My Daddy went home to be with Jesus in 1998 — but not without bridging that gulf between us one more time — while he had forgiven me many years before his death — while I had said a million “I’m sorrys” and ten million more “I love yous” — his words of healing and forgiveness touched me more profoundly 2 days before he died and this is the telling …
He had my Uncle Tommy call me from his ICU room that day. Uncle said to me, “Tammi, your Daddy is here and he wants YOU to pray with him.” He cradled that phone receiver up to my Daddy’s ear and Daddy said, “Baby, I’m going to die now.” I said, “Daddy, I know and I will pray with you.”
I don’t remember that prayer — the words that I said — I only remember the unspoken words between a Daddy and his daughter — words that echo through eternity — words of sweet forgiveness — of the grace he had extended me oh so long ago. At that moment, I not only saw and earthly Daddy, who had adopted me at age 4 and loved me as his own — but I saw him mirror that same love the Lord Jesus had for both of us — another adoption — a grafting into the True Vine.
You see — God used an earthly man — tall and lean, strong yet crippled with arthritis to show me a picture of Himself!

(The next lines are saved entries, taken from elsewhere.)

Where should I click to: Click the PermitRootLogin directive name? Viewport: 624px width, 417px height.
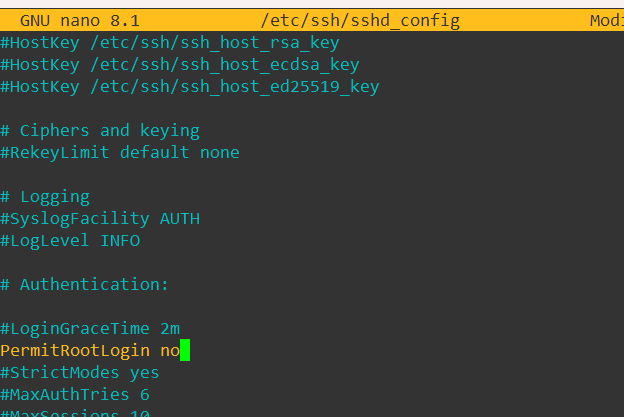click(75, 351)
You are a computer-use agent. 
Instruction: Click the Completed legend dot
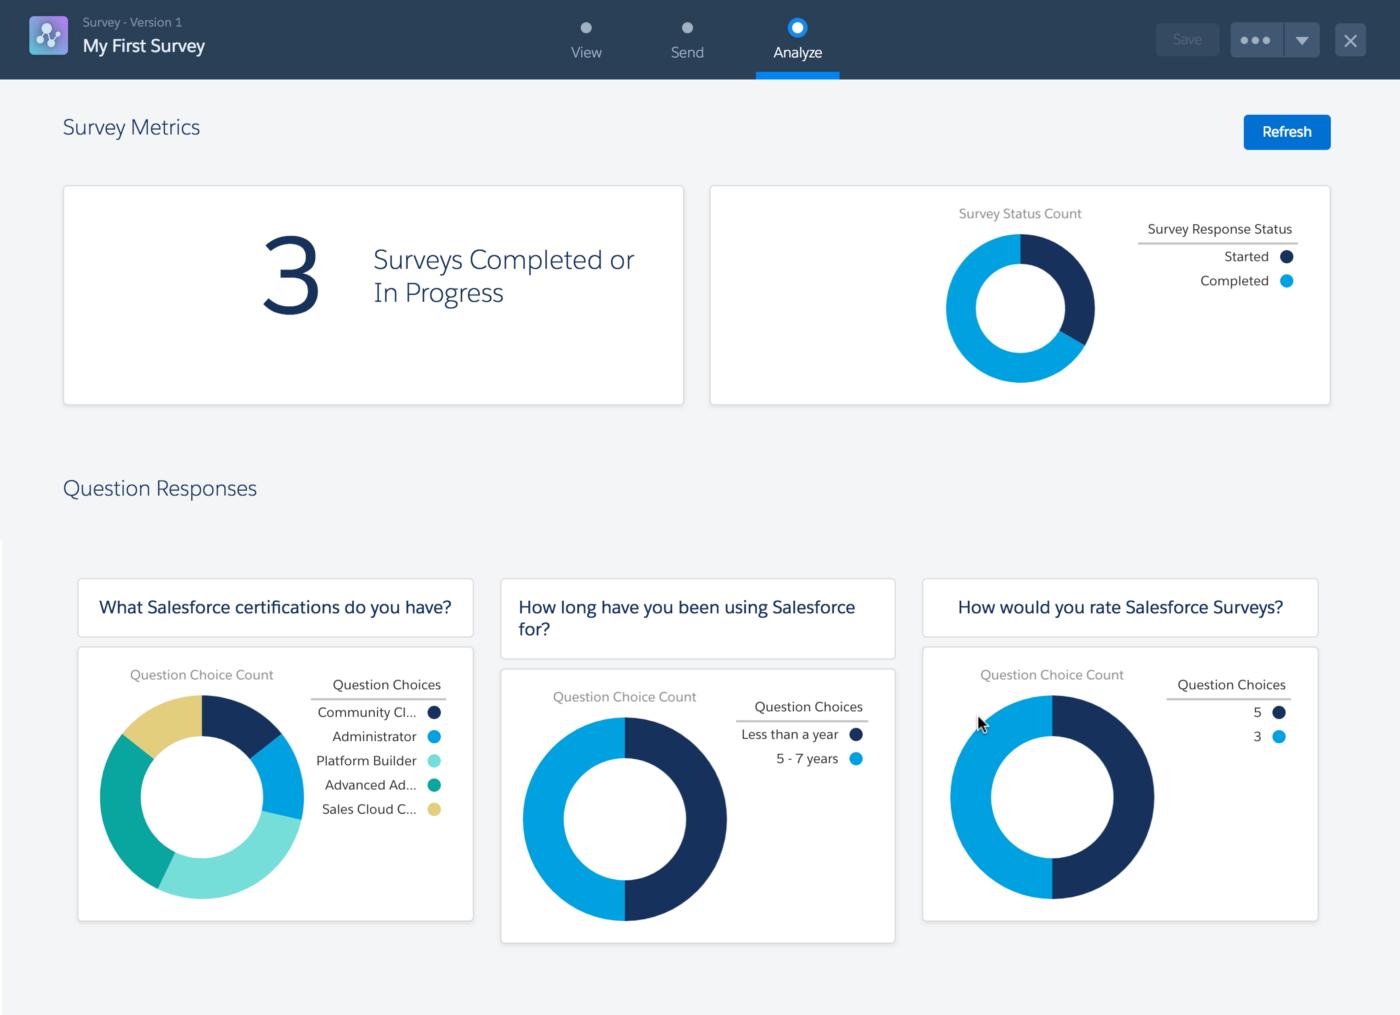[x=1286, y=281]
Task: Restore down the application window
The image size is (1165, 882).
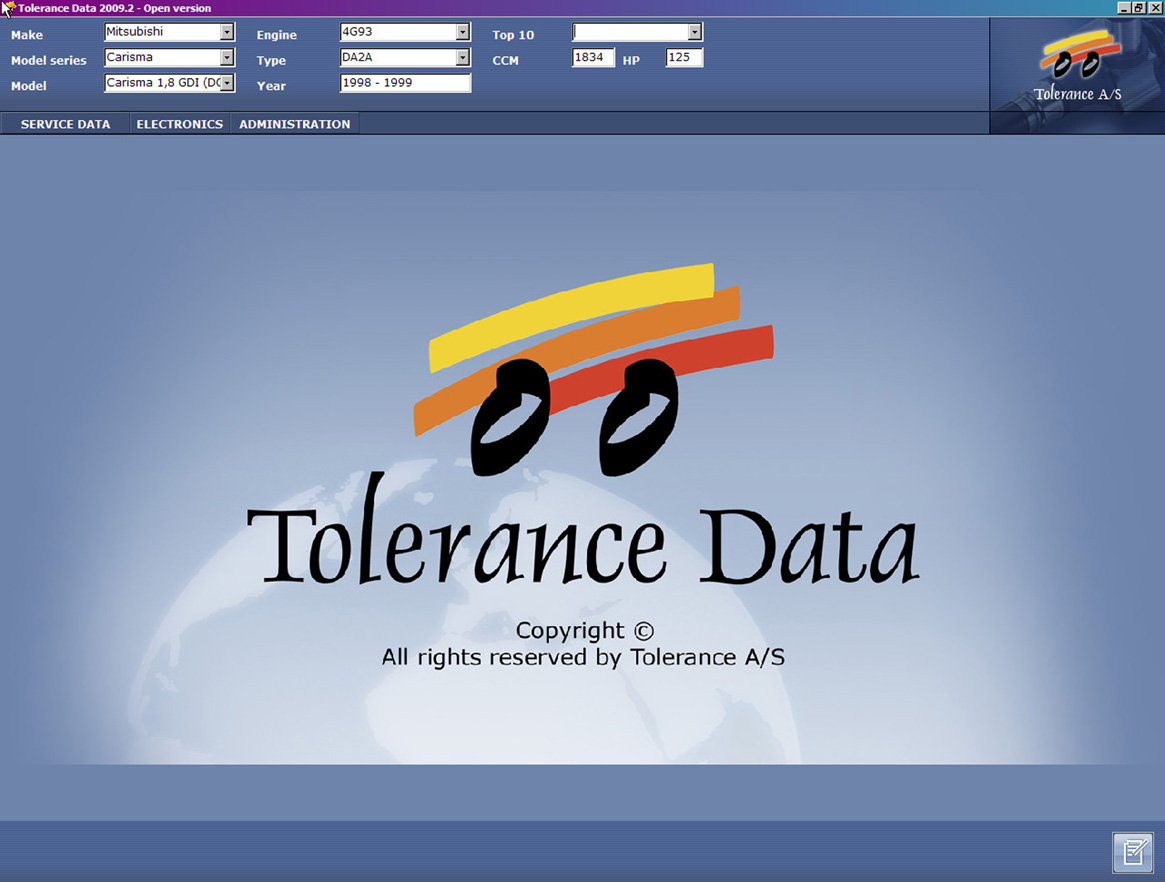Action: tap(1139, 8)

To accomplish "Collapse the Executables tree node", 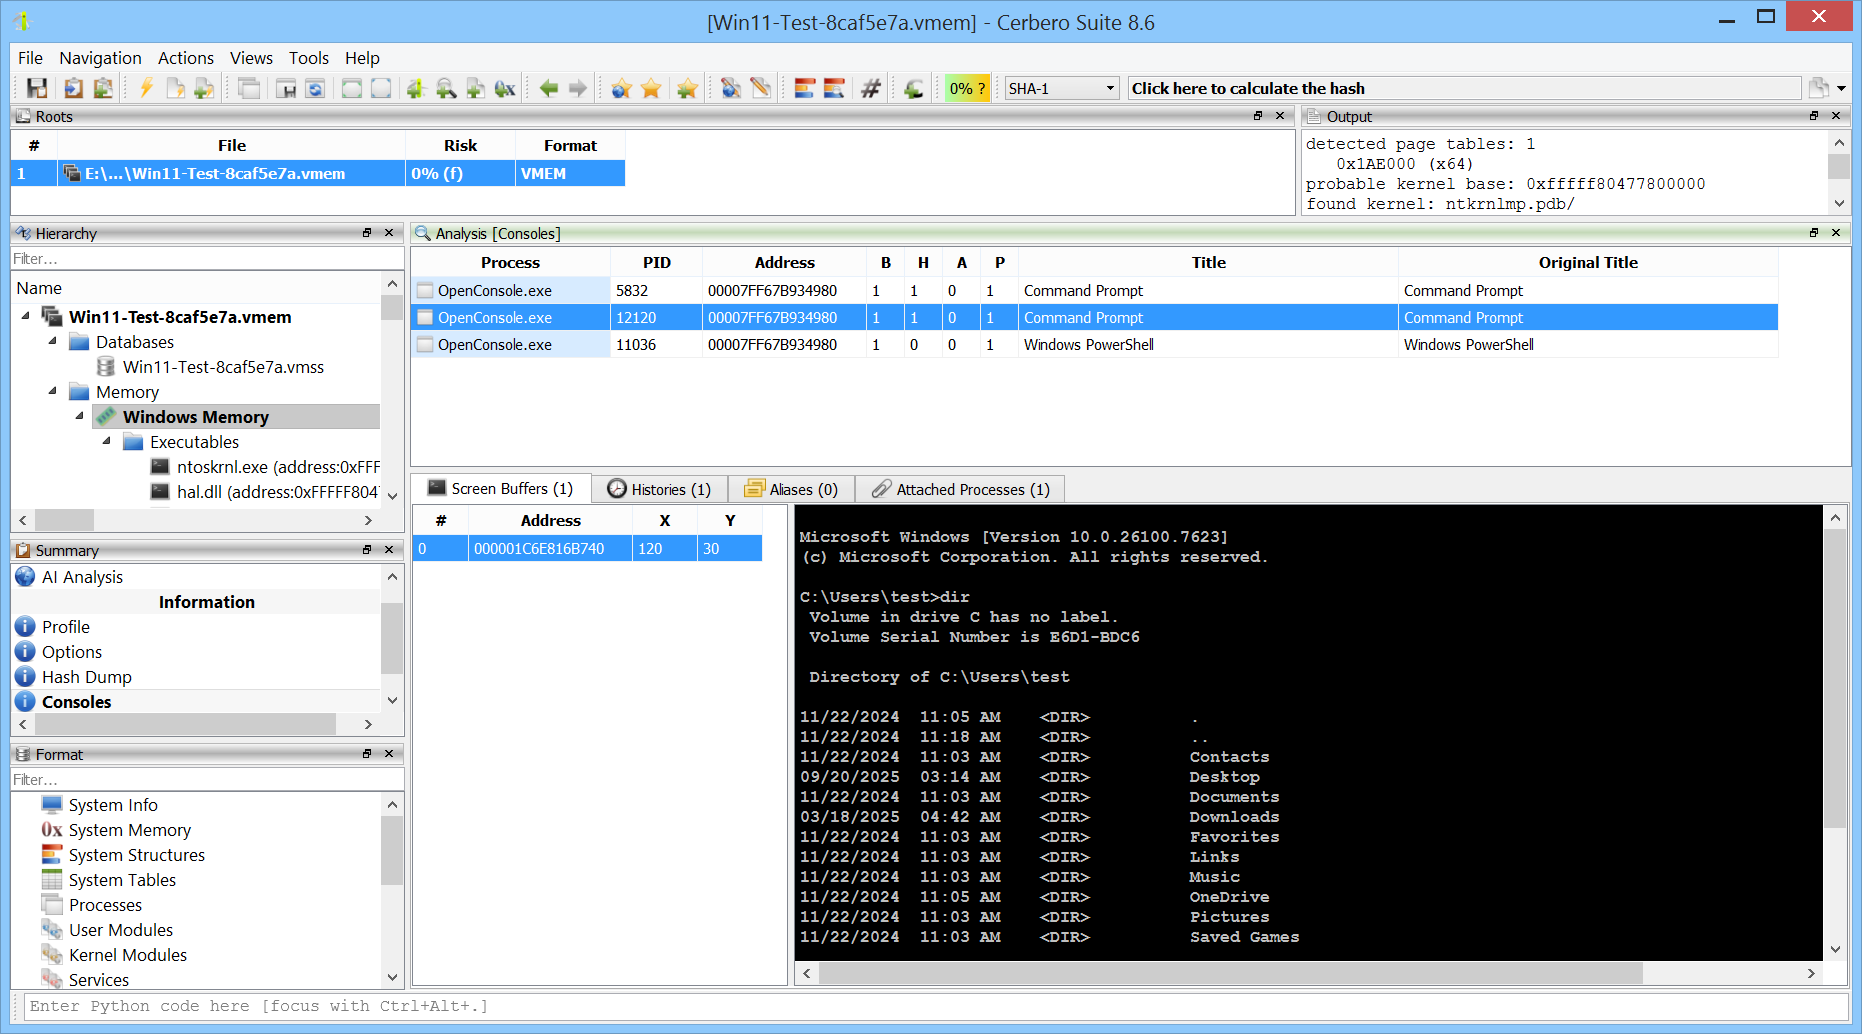I will 107,442.
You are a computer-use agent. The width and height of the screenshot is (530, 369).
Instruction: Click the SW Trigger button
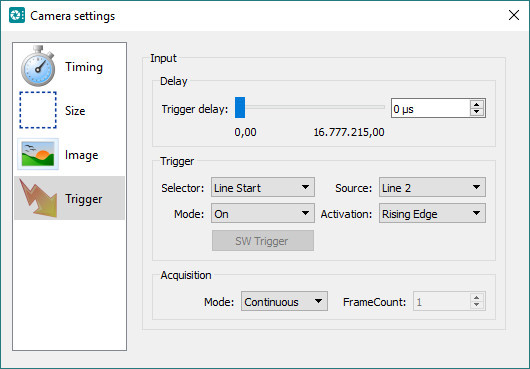point(263,241)
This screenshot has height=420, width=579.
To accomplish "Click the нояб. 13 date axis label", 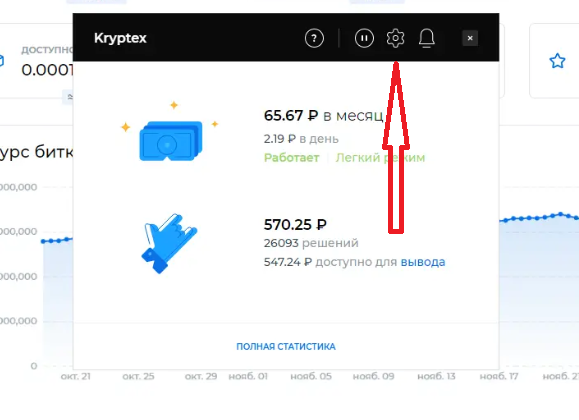I will click(x=436, y=376).
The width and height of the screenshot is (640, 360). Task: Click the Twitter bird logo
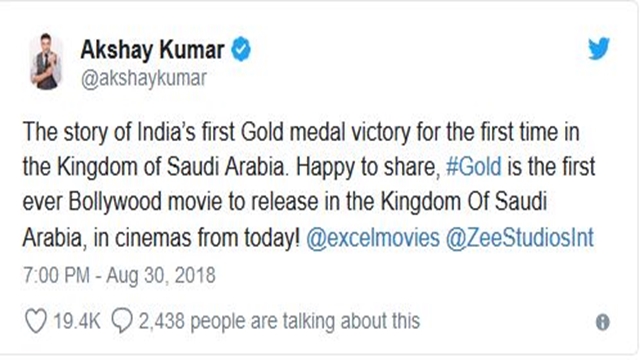tap(599, 49)
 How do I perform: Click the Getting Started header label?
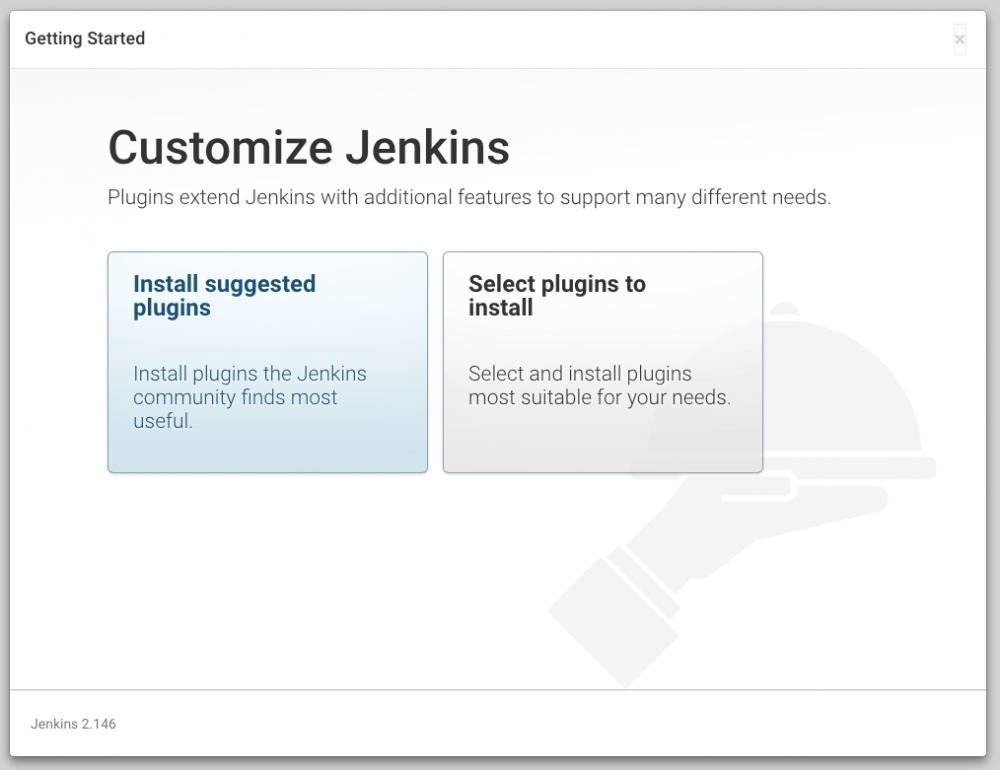(x=84, y=38)
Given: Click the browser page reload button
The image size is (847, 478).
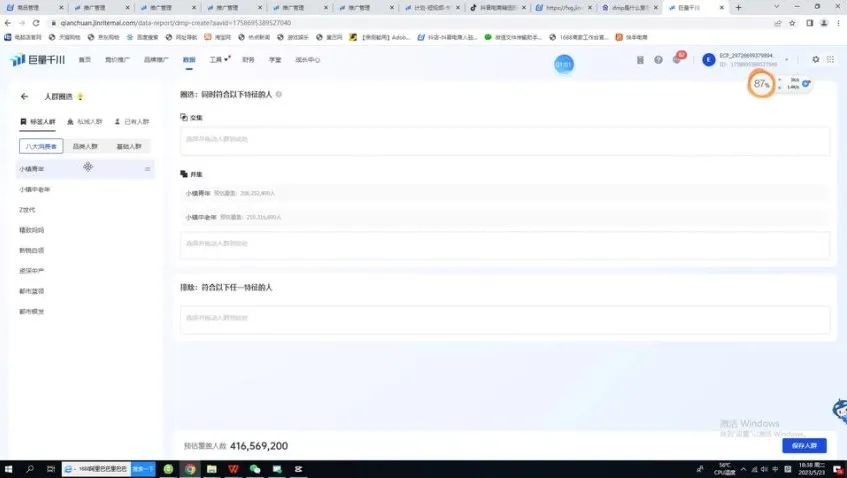Looking at the screenshot, I should coord(35,22).
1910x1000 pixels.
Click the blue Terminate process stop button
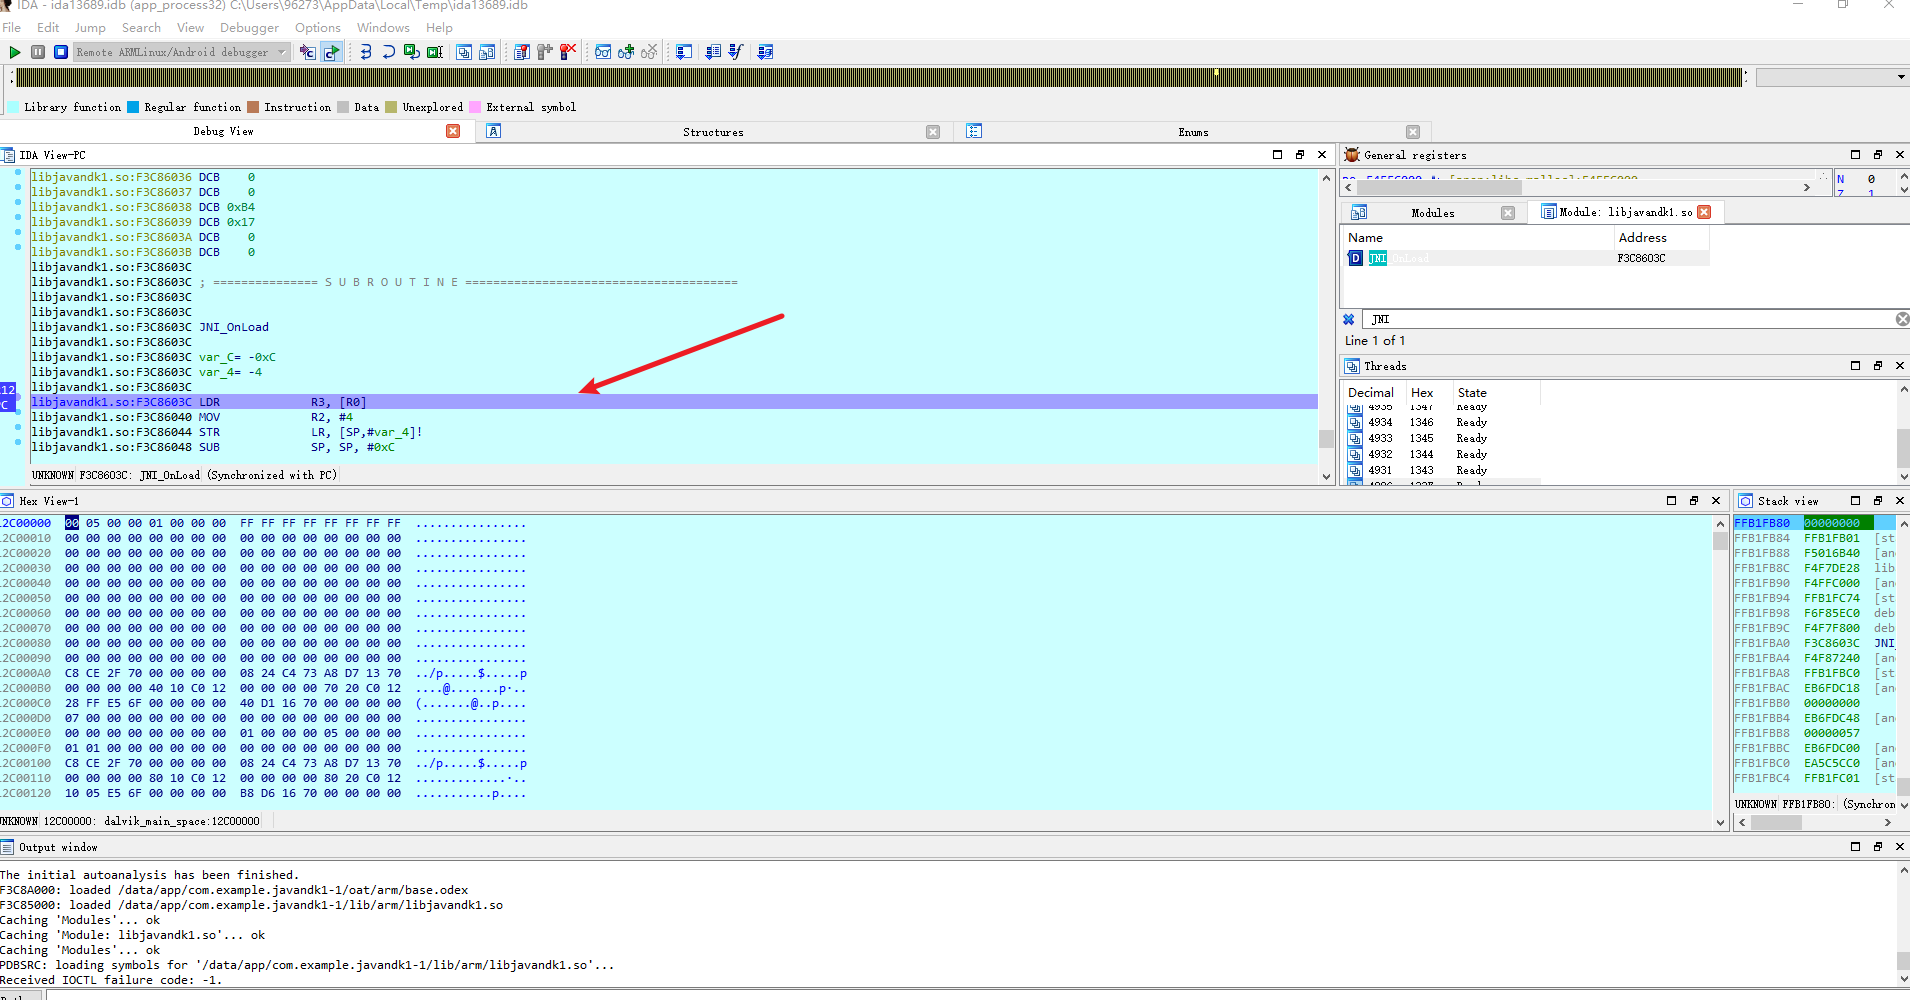coord(61,52)
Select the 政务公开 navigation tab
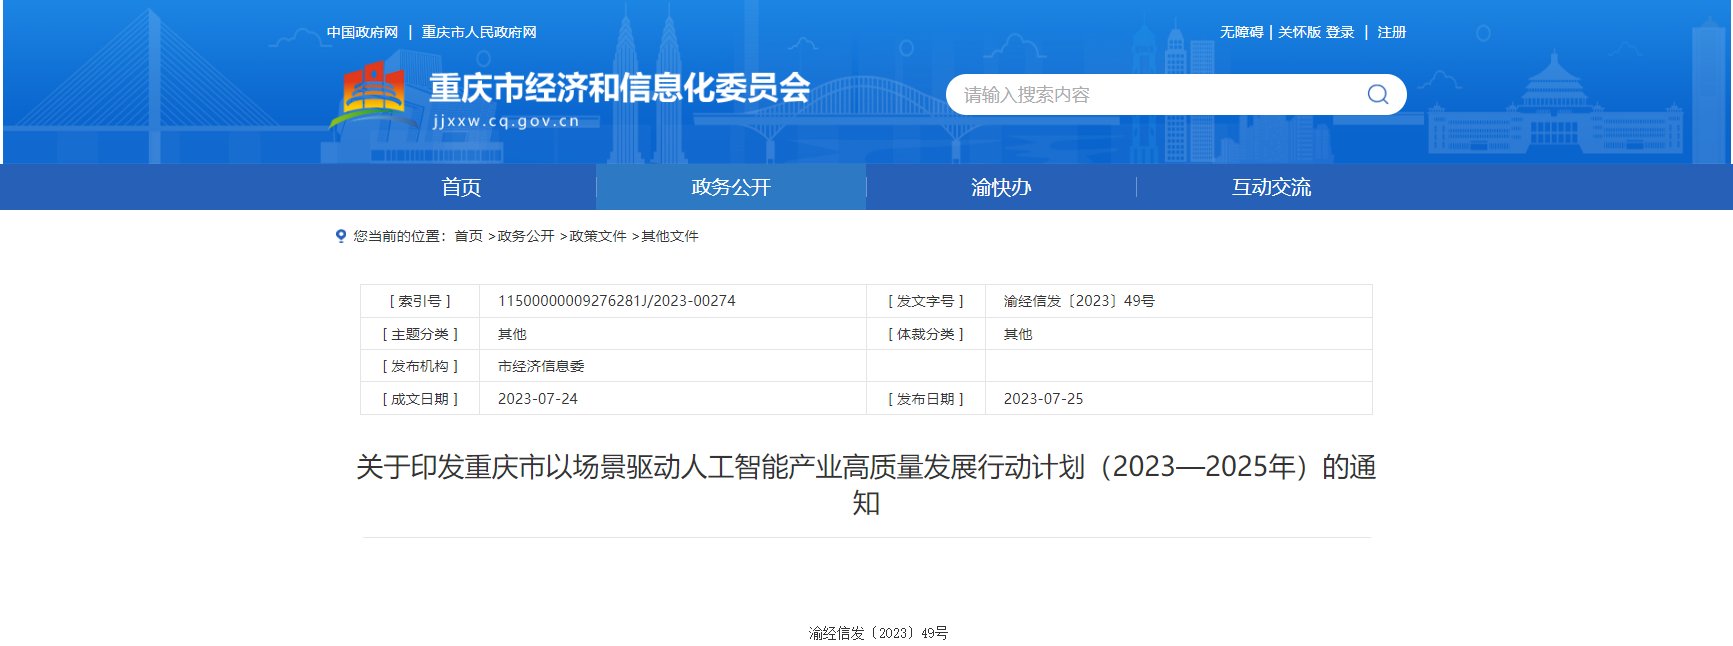 (731, 187)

I am so thankful for Jim Shook — I’m thankful he fell in love with my sweet Momma — I’m thankful he found me worthy to be called his daughter — I’m thankful that I knew him — but most of all — I’m thankful for his humility and for humbling himself before the Cross of Calvary — what a beautiful picture — what a beautiful legacy of two fathers — an earthly one and a Heavenly one — bridging the gap for a lost little girl.